● **Exercise requirements**
Once the line with "Viewport: 702px width, 530px height." is found, return it along with every line after it, exactly, through the end of the material.

● **Working data**

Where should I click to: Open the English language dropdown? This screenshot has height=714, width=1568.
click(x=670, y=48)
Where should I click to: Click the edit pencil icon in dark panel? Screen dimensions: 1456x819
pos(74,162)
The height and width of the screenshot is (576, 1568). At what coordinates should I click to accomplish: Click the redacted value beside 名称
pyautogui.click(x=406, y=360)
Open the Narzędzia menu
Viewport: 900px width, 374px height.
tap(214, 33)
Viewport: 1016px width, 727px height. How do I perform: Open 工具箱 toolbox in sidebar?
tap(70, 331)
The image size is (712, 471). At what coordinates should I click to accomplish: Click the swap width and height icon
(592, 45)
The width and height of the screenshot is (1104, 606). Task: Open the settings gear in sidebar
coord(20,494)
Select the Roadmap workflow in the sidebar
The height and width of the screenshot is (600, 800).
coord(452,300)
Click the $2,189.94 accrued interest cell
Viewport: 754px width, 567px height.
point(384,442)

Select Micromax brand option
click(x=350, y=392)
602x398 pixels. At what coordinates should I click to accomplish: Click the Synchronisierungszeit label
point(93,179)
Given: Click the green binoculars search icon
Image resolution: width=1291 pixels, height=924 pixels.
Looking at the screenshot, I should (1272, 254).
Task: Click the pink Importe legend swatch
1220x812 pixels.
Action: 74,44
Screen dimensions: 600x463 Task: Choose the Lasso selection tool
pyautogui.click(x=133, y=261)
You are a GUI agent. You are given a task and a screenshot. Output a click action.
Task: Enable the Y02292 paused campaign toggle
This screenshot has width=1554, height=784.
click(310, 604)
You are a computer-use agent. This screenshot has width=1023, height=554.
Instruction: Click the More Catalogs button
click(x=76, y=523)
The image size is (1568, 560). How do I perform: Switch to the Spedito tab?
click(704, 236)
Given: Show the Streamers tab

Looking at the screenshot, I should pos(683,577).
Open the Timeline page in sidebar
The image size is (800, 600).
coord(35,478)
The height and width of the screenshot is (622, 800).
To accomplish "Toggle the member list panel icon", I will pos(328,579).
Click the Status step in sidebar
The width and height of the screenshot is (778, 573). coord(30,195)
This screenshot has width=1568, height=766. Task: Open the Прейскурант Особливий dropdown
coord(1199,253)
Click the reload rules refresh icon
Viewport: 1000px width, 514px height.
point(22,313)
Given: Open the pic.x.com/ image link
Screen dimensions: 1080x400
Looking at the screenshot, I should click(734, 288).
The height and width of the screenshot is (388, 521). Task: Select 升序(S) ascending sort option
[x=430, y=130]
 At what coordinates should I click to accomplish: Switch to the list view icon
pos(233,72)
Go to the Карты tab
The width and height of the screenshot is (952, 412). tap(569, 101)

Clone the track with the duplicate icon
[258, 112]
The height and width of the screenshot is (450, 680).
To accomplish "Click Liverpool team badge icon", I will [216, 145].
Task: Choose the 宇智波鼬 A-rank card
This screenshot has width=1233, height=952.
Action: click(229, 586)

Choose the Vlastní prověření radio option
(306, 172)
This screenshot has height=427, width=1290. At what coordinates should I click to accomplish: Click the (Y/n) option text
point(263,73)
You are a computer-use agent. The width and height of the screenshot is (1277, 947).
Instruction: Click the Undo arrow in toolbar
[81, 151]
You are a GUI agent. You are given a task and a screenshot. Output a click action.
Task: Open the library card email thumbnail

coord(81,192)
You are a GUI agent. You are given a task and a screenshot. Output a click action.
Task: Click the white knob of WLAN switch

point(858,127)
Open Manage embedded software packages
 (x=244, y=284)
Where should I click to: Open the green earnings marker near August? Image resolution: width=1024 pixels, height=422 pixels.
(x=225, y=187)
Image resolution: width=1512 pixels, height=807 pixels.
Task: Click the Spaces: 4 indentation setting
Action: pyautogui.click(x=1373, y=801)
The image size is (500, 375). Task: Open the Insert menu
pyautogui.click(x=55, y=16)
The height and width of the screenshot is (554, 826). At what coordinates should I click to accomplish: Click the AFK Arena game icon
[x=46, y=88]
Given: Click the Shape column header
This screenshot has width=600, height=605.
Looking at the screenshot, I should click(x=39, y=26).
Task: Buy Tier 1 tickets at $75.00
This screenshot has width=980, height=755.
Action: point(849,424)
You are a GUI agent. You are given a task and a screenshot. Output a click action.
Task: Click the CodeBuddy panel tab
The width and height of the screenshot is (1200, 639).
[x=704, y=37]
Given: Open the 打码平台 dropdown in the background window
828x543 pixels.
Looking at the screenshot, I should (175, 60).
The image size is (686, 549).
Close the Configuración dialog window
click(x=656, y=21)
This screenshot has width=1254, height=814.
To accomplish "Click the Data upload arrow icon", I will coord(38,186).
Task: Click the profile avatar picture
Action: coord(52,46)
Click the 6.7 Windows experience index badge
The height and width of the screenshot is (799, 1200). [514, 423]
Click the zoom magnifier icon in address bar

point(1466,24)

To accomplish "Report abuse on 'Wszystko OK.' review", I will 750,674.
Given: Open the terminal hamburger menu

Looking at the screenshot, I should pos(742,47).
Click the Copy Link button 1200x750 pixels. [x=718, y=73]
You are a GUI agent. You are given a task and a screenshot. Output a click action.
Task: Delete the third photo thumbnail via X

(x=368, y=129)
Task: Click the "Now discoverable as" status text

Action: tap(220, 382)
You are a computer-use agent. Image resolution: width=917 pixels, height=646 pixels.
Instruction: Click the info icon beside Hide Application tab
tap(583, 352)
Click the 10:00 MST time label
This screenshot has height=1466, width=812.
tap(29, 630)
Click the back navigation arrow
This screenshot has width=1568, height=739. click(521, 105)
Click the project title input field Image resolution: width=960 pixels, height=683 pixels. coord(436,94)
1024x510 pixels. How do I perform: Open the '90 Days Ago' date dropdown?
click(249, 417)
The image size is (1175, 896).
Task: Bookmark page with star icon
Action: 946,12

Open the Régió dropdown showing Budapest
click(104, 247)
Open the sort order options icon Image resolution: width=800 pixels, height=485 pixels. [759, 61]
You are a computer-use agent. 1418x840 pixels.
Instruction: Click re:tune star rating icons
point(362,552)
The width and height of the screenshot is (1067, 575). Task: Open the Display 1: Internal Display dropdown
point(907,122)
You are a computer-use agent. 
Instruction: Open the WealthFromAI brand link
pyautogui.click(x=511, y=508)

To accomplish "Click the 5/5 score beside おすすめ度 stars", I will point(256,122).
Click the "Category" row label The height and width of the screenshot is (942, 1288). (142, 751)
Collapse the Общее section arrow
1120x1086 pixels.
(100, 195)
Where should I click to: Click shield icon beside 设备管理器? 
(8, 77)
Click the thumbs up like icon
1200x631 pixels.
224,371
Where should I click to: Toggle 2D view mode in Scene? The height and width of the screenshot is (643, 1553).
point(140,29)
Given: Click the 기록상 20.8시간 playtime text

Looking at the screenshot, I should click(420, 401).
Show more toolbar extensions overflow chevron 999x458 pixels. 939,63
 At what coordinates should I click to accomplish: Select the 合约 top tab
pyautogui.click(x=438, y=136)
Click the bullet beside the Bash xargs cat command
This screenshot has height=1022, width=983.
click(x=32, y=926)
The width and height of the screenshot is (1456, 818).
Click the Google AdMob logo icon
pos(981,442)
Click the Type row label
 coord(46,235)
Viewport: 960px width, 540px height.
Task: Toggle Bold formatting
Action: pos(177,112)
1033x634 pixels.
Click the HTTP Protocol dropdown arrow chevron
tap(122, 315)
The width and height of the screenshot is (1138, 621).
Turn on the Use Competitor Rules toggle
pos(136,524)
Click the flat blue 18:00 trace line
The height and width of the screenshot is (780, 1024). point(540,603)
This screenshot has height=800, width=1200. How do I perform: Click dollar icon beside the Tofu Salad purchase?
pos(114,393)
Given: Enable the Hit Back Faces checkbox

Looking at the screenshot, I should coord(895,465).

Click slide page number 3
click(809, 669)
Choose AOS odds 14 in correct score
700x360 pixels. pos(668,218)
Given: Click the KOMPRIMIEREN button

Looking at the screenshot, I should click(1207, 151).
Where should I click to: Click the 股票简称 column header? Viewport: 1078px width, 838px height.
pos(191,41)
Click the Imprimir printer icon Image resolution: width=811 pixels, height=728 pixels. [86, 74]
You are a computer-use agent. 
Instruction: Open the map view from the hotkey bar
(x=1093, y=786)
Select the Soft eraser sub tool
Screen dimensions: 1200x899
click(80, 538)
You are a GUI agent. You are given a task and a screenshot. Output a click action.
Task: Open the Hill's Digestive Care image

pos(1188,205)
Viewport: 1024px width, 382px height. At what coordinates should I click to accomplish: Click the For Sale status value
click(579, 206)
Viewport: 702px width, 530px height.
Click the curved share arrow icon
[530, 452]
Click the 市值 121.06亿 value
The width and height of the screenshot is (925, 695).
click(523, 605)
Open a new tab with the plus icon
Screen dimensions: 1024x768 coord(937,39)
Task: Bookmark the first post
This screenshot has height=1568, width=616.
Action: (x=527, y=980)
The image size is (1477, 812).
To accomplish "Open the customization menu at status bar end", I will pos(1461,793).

● **Solution to this exercise**
Viewport: 702px width, 530px height.
Click the curved share arrow icon
[530, 452]
Click the 市值 121.06亿 value
The width and height of the screenshot is (925, 695).
click(523, 605)
Open a new tab with the plus icon
Screen dimensions: 1024x768 coord(937,39)
Task: Bookmark the first post
This screenshot has height=1568, width=616.
Action: (x=527, y=980)
The image size is (1477, 812).
To accomplish "Open the customization menu at status bar end", I will pos(1461,793).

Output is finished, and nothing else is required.